The migration work has been the most technically interesting. The premium calculation module alone was 8,000 lines of VB.NET with complex business rules encoded in nested conditionals that had no documentation. I documented the business logic first, wrote characterization tests to capture current behavior, then converted to C#. Having the test suite meant we could verify equivalence at every step and catch two edge cases where the VB.NET had bugs that had been masked by other compensating bugs.

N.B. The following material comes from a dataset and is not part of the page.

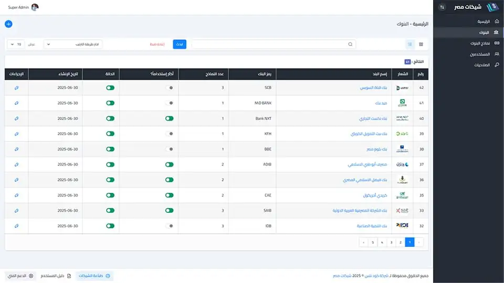Click the search magnifier icon in search box

tap(351, 45)
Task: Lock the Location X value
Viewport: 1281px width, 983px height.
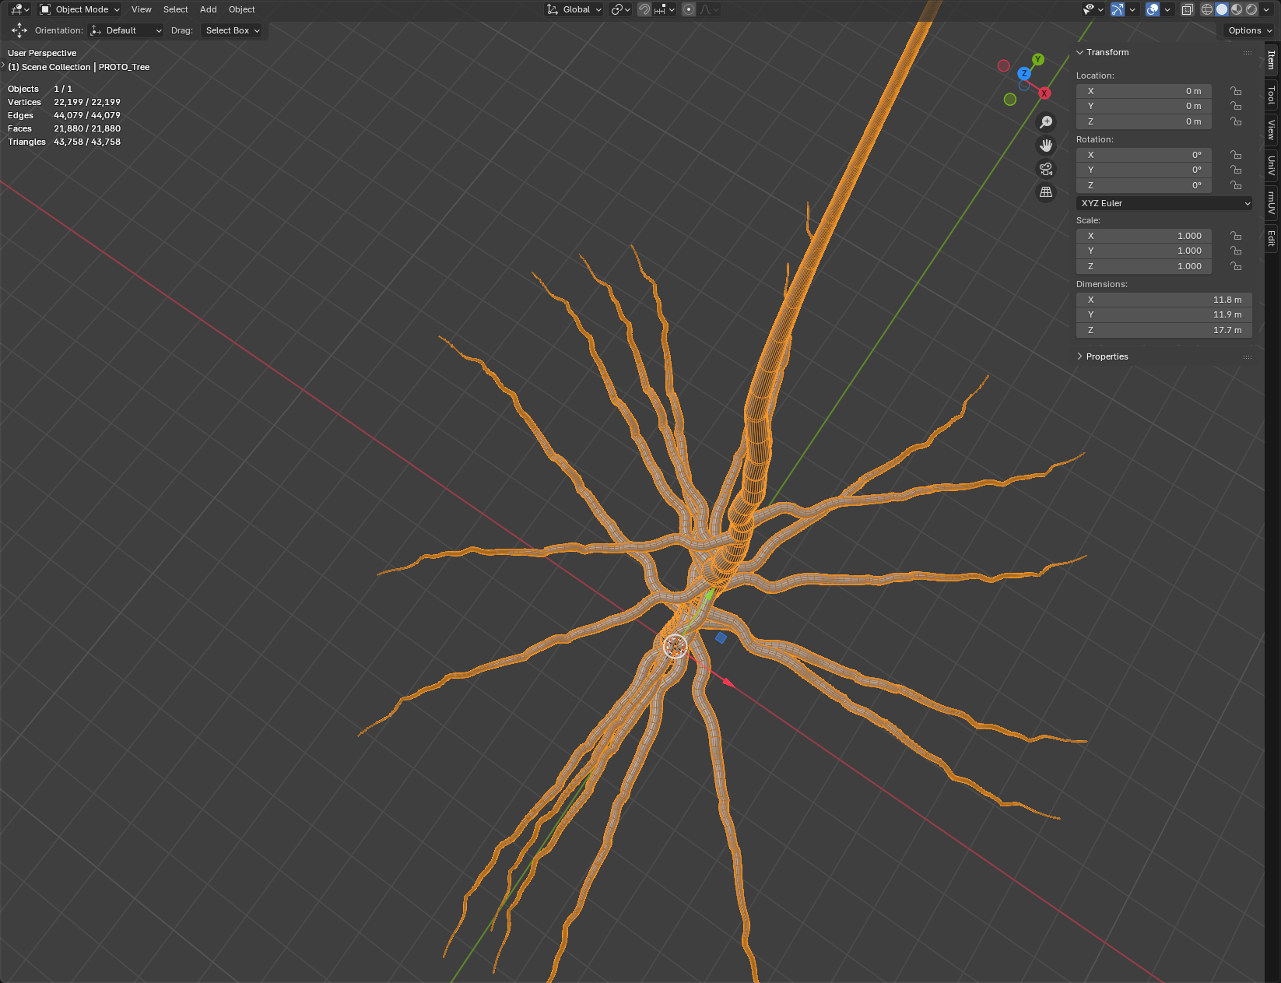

I'm comfortable in both VB.NET and C# and have opinions about when to migrate versus maintain. I'd welcome the chance to discuss the scope of what you're working on.

[Your Name]

Frequently asked questions

Is VB.NET still relevant in 2026?
For maintaining existing enterprise applications, yes. Hundreds of thousands of VB.NET applications are in production at financial institutions, insurers, manufacturers, and government agencies — systems that process critical business transactions daily and aren't being replaced on any near-term timeline. VB.NET is supported in .NET 8 and continues to receive bug fixes, though Microsoft is no longer adding new language features to VB.NET as they are to C#. The language is stable, not dying.
Should a VB.NET Developer also learn C#?
Yes, strongly. The .NET ecosystem is C#-first, and virtually all new .NET development uses C#. Most teams with VB.NET legacy codebases are either migrating to C# or writing new code in C# alongside existing VB.NET. A VB.NET Developer who also codes C# fluently can contribute to the full codebase, participate in migrations, and is significantly more marketable. The two languages share .NET infrastructure and are more similar than different — picking up C# from VB.NET takes weeks, not months.
What industries still hire VB.NET Developers?
Financial services and insurance have large VB.NET codebases for policy management, underwriting, and claims systems. Manufacturing runs VB.NET for plant management and ERP integration. Government agencies at state and federal levels have VB.NET web and desktop applications. Healthcare IT has VB.NET in older clinical and billing systems. Any organization that made significant software investments in the 2000s may have VB.NET running core operations.
What's the migration path from VB.NET to C#?
Automated conversion tools (Microsoft's upgrade assistant, Telerik) can convert a significant portion of VB.NET to equivalent C# code, but the output requires review and cleanup — particularly for VB.NET-specific features like On Error Resume Next, late binding, and default properties that have no direct C# equivalent. The more useful approach is usually incremental migration: convert modules or components one at a time, with both languages coexisting in the solution until the VB.NET surface area is small enough to complete in a sprint.
How does AI tooling help VB.NET developers?
AI coding assistants with .NET knowledge can suggest code completions and refactoring options in VB.NET, though coverage is less complete than for C#. More usefully, AI tools can assist in translating VB.NET to equivalent C# during migrations — generating first-draft conversions that developers can review and correct. For documenting legacy code that has no existing documentation, AI can generate explanatory comments from code analysis faster than manual documentation writing.